# CSD 1: Beautiful Soup

1. Go to [ebay.com](ebay.com) and search for little boys t-shirts. The ebay website, like any modern website, is filled with text, images and links. But if you are using Google Chrome and you right-click on any page and choose "View page source" you will see the raw HTML script behind it.
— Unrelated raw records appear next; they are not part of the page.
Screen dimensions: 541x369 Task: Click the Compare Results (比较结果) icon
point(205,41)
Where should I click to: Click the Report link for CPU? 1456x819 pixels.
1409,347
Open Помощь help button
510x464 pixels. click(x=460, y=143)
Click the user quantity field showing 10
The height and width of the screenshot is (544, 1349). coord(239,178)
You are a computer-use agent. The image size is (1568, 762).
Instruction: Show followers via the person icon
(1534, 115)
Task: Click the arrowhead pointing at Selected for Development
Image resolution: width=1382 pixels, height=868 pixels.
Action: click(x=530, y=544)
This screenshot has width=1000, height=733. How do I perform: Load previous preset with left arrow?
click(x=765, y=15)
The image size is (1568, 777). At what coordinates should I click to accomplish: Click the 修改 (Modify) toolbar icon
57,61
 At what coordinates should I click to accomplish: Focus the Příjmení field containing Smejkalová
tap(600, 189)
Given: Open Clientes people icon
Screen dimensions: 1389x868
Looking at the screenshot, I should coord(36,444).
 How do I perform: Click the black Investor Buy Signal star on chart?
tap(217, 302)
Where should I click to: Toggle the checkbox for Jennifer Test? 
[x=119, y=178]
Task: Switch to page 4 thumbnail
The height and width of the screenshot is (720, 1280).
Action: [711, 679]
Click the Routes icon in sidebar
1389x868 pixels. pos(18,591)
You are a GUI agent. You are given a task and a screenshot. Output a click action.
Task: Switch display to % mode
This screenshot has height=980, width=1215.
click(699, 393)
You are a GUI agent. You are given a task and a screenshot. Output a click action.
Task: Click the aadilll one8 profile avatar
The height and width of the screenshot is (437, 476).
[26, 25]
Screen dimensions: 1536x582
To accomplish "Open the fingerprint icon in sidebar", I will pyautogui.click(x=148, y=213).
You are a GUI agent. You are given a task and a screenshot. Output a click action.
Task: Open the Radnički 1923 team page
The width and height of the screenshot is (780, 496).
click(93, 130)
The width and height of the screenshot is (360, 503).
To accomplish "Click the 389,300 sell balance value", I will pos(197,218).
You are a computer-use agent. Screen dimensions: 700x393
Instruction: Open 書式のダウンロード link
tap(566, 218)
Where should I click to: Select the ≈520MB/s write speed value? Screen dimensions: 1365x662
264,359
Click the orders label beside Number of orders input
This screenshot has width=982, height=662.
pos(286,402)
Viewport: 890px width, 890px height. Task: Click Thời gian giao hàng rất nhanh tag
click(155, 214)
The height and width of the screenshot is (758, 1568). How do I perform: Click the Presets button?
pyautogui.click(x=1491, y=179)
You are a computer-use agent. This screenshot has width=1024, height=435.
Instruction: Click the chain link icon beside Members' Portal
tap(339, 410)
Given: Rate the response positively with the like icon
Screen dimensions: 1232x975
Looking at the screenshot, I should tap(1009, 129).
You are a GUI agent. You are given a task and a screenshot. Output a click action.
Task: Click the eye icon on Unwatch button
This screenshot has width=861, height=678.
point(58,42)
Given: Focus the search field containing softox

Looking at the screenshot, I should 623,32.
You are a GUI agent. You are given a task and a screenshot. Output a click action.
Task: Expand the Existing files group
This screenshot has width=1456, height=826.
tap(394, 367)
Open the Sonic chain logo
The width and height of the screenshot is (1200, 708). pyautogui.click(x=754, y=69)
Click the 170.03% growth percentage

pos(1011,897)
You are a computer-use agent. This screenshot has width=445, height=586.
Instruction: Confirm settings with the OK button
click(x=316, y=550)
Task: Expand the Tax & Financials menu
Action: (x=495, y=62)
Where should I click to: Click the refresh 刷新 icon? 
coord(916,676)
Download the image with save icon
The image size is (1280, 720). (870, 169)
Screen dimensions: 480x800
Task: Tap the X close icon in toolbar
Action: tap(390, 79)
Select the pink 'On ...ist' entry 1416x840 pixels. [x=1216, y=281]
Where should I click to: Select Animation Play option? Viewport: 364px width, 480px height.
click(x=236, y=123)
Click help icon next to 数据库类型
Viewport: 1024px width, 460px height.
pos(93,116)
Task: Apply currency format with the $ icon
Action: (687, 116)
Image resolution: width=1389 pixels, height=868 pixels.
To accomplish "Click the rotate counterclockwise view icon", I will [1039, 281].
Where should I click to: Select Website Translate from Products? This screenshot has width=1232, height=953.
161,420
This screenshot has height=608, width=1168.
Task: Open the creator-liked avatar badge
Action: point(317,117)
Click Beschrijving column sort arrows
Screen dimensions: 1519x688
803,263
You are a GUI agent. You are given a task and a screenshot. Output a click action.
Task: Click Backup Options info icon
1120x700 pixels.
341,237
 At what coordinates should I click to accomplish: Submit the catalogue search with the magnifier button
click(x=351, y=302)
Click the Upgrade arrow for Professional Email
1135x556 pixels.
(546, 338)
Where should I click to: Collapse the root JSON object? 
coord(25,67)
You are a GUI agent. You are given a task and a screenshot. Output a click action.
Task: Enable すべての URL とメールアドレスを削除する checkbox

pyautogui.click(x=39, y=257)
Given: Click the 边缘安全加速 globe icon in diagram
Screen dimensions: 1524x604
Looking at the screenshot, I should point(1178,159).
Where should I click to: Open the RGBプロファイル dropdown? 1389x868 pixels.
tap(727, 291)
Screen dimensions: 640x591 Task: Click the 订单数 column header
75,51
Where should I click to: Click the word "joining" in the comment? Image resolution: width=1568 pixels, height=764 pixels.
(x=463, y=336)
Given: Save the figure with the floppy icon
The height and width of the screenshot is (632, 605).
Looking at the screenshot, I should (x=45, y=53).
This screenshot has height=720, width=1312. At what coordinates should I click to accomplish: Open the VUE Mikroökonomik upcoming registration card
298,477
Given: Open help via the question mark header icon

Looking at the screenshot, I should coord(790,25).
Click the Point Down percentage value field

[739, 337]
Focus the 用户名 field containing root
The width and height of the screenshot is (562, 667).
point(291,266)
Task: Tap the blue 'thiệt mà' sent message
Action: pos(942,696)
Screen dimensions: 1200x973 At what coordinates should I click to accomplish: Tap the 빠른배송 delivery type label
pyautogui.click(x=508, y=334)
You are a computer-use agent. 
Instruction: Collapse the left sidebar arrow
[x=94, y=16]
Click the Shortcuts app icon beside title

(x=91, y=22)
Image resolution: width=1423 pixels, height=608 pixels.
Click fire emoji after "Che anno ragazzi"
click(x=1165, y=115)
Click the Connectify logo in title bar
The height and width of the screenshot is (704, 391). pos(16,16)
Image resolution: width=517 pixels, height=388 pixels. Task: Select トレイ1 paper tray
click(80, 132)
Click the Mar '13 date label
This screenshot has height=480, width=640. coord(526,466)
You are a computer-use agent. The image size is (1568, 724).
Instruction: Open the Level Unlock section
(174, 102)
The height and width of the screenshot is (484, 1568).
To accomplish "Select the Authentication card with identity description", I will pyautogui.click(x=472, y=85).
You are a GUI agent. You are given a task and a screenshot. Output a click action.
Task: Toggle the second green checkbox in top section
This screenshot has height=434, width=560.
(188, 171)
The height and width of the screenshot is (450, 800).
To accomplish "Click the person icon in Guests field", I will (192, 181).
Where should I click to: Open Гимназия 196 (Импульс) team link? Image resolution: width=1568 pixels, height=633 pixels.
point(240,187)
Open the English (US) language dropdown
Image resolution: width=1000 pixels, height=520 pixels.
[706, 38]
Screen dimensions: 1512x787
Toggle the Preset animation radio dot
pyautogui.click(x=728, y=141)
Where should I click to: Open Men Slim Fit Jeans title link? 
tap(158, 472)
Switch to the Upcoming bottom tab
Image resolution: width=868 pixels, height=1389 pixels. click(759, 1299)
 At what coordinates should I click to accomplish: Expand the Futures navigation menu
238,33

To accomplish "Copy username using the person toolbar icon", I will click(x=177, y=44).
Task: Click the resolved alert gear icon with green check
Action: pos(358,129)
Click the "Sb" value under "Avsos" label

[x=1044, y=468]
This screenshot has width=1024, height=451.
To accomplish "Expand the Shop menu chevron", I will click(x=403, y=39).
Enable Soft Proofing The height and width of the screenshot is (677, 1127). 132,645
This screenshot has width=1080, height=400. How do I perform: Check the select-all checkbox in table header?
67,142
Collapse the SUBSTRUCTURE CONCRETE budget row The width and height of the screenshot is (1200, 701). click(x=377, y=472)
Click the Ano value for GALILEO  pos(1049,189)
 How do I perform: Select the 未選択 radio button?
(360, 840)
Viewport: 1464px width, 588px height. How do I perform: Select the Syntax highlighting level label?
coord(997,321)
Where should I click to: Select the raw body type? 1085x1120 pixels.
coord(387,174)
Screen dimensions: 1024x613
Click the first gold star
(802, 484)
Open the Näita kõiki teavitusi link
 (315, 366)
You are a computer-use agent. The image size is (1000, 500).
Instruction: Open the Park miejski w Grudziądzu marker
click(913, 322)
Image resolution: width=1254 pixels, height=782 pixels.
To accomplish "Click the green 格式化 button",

2. The python library [Beautiful Soup](https://www.crummy.com/software/BeautifulSoup/bs4/doc/)'s job is to help you parse this raw HTML, to get what you want. Run the following piece of code, by pressing it and pressing the "play" icon in the above menu, or just Ctrl + Enter:

In [1]:
from bs4 import BeautifulSoup
import requests

url = "https://www.ebay.com/b/Boys-Short-Sleeve-Sleeve-Tops-T-Shirts-Sizes-4-Up/175521/bn_4278610?rt=nc&LH_ItemCondition=1000&LH_BIN=1&LH_PrefLoc=3&_pgn=1"
r = requests.get(url)
soup = BeautifulSoup(r.content)

The above code imports Beautiful Soup, imports the requests library for handling web connections, assigns an ebay search results page address to a variable called `url`, "requests" this URL, stores the response in a variable called `r`, makes a `BeautifulSoup` object out of the response's `content`, and assigns it to a variable called `soup`.

3. Print the raw HTML:

In [2]:
print(soup.prettify())

<!DOCTYPE html>
<!--[if IE 9]><html class="ie9" lang="en"><![endif]-->
<!--[if gt IE 9]><!-->
<html lang="en">
 <!--<![endif]-->
 <head>
  <meta charset="utf-8"/>
  <meta content="Shop eBay for great deals on Boys' Short Sleeve Sleeve Tops &amp; T-Shirts (Sizes 4 &amp; Up). You'll find new or used products in Boys' Short Sleeve Sleeve Tops &amp; T-Shirts (Sizes 4 &amp; Up) on eBay. Free shipping on selected items." property="og:description">
   <link href="https://ir.ebaystatic.com" rel="preconnect"/>
   <title>
    Boys&amp;apos Short Sleeve Sleeve Tops &amp; T-Shirts (Sizes 4 &amp; Up) | eBay
   </title>
   <meta content="Shop eBay for great deals on Boys' Short Sleeve Sleeve Tops &amp; T-Shirts (Sizes 4 &amp; Up). You'll find new or used products in Boys' Short Sleeve Sleeve Tops &amp; T-Shirts (Sizes 4 &amp; Up) on eBay. Free shipping on selected items." name="description"/>
   <meta content="eBay" property="og:site_name"/>
   <meta content="unsafe-url" name="referrer"/>
   <meta c

4. Replace the `### YOUR CODE HERE ###` comment to print just the title of the page.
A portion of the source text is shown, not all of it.